### [What you should do]
Identify every line in the records below that contains the word "flag", and copy each of those lines.

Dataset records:
----

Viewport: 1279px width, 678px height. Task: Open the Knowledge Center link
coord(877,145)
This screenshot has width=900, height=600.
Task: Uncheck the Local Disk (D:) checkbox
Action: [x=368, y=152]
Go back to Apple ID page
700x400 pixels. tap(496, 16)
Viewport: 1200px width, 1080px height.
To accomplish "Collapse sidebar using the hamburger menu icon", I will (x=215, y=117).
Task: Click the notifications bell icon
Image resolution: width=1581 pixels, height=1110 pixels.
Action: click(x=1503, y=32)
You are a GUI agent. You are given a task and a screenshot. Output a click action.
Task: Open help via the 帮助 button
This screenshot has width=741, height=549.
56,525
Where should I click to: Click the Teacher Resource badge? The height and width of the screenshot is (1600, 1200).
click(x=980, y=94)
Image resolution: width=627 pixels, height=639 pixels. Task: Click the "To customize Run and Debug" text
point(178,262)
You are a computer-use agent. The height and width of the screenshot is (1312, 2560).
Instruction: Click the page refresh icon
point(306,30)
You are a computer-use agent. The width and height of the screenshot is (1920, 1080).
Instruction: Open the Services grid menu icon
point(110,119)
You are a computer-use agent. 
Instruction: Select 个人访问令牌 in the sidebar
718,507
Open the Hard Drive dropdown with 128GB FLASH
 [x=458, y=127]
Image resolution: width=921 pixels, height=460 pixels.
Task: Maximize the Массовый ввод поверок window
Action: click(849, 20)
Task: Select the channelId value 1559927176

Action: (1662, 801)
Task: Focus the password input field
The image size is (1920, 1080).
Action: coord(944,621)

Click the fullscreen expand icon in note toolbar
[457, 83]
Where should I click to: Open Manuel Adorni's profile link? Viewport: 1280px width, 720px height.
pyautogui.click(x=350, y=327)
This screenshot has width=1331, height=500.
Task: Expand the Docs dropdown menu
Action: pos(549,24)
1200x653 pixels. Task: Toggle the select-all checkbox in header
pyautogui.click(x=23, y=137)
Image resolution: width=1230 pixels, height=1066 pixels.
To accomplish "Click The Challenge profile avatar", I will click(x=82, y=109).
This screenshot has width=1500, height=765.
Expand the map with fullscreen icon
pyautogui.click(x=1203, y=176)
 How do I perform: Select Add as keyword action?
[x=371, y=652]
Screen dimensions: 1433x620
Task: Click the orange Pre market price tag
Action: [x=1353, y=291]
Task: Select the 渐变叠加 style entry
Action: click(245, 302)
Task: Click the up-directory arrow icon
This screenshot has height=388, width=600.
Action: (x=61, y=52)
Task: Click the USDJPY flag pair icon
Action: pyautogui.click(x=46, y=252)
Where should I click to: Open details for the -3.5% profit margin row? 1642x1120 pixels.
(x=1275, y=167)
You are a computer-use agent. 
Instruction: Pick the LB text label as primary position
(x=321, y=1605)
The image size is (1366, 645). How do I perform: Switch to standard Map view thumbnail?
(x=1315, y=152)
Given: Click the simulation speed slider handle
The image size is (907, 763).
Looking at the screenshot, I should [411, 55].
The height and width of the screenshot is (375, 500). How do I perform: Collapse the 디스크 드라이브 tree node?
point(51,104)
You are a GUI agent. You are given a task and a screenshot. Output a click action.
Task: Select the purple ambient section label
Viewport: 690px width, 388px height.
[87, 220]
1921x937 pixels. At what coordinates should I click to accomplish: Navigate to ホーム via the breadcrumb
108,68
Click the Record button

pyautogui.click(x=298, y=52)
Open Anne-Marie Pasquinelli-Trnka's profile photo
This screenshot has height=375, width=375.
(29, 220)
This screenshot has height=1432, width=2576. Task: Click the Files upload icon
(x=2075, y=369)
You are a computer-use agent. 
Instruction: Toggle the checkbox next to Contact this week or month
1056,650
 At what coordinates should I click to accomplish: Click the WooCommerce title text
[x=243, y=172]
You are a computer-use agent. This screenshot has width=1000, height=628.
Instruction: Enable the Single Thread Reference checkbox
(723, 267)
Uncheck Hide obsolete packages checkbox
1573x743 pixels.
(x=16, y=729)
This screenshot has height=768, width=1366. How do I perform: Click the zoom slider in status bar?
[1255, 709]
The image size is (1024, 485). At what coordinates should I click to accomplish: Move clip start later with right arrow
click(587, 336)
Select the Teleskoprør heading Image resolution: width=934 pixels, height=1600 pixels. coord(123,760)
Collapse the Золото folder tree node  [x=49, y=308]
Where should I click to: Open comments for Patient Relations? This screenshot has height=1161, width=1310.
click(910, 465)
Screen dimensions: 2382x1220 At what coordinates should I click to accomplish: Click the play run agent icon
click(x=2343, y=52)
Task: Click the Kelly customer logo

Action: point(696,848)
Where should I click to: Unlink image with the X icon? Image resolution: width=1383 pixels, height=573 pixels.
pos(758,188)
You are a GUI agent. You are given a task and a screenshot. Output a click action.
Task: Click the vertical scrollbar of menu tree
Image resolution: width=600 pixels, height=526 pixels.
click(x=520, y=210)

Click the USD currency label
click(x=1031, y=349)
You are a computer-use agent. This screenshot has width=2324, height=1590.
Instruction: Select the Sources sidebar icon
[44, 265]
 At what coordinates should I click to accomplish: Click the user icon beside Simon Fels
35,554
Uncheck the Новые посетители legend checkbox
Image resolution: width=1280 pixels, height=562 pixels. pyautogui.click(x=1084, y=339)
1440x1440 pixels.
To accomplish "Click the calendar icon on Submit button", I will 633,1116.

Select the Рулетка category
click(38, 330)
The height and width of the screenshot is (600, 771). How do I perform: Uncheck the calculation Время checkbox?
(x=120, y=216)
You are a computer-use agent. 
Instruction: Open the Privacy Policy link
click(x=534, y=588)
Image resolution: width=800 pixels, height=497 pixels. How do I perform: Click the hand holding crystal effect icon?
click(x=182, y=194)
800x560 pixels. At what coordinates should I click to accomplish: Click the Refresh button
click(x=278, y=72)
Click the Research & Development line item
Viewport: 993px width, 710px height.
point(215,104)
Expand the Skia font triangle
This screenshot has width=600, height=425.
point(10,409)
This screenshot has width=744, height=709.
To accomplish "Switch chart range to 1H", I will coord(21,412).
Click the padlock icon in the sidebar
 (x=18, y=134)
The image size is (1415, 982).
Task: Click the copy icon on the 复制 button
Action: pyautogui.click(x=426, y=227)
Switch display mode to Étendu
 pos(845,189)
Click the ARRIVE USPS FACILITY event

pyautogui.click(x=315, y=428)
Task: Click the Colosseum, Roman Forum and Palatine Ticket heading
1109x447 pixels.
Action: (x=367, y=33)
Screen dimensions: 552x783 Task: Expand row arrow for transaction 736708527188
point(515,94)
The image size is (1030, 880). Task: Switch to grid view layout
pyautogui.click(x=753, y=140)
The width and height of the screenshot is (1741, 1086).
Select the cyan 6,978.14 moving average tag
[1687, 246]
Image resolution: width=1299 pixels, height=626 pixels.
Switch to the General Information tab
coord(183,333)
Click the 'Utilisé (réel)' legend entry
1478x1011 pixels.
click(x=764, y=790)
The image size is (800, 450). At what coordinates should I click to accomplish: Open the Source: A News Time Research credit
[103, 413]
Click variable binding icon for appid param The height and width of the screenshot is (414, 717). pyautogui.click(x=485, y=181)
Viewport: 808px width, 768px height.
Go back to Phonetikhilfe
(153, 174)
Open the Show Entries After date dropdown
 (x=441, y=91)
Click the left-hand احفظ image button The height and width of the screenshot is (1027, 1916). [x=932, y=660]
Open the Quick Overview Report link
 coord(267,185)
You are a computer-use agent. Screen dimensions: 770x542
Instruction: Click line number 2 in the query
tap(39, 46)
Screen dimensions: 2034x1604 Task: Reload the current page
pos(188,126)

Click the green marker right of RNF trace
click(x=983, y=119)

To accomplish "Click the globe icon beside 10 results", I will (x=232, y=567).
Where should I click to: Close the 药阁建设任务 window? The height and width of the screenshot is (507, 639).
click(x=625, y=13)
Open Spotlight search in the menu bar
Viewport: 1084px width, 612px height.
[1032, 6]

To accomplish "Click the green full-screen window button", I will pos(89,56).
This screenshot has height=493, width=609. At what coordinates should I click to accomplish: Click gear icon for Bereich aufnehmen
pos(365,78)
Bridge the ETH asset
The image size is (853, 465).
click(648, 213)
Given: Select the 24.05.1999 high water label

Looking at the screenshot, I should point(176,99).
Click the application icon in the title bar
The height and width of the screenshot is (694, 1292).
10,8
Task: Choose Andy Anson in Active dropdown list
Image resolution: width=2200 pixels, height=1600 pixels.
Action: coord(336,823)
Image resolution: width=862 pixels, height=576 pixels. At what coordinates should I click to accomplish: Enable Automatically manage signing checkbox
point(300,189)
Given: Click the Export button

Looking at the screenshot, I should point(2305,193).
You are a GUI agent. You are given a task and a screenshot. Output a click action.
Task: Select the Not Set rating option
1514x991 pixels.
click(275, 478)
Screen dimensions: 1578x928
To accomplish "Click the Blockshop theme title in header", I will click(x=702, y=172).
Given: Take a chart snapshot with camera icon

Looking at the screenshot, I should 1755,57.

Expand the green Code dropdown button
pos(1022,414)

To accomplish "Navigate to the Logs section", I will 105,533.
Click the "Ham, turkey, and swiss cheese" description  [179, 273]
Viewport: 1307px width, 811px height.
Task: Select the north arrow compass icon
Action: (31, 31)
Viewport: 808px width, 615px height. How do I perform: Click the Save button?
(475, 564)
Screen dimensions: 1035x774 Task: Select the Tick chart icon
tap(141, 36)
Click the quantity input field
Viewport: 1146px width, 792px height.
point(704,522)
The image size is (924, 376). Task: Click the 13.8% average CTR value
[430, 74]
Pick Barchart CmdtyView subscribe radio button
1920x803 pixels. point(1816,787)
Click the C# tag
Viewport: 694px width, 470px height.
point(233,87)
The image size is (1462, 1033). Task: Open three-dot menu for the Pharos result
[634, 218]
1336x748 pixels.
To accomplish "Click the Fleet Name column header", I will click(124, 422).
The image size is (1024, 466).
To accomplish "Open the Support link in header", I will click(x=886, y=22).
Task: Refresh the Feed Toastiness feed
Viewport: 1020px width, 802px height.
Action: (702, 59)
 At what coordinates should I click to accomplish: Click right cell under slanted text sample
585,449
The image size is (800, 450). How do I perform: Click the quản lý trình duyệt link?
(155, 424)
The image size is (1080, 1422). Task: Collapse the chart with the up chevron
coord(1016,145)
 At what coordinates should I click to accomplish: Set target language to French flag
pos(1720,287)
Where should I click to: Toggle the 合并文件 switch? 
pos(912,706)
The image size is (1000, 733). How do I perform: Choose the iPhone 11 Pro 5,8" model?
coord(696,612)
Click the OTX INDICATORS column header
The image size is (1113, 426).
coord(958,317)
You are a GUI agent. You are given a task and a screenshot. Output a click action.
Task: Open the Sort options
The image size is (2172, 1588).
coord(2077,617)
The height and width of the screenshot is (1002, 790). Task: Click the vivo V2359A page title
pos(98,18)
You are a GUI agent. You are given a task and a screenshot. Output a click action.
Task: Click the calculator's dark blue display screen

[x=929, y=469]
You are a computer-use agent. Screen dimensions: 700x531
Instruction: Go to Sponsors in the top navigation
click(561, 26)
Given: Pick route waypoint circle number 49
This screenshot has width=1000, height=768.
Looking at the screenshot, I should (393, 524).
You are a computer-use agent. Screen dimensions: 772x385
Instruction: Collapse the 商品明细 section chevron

----

### [Response to this task]
Task: Click the USDJPY flag pair icon
 At what coordinates should I click to accomplish: Set target language to French flag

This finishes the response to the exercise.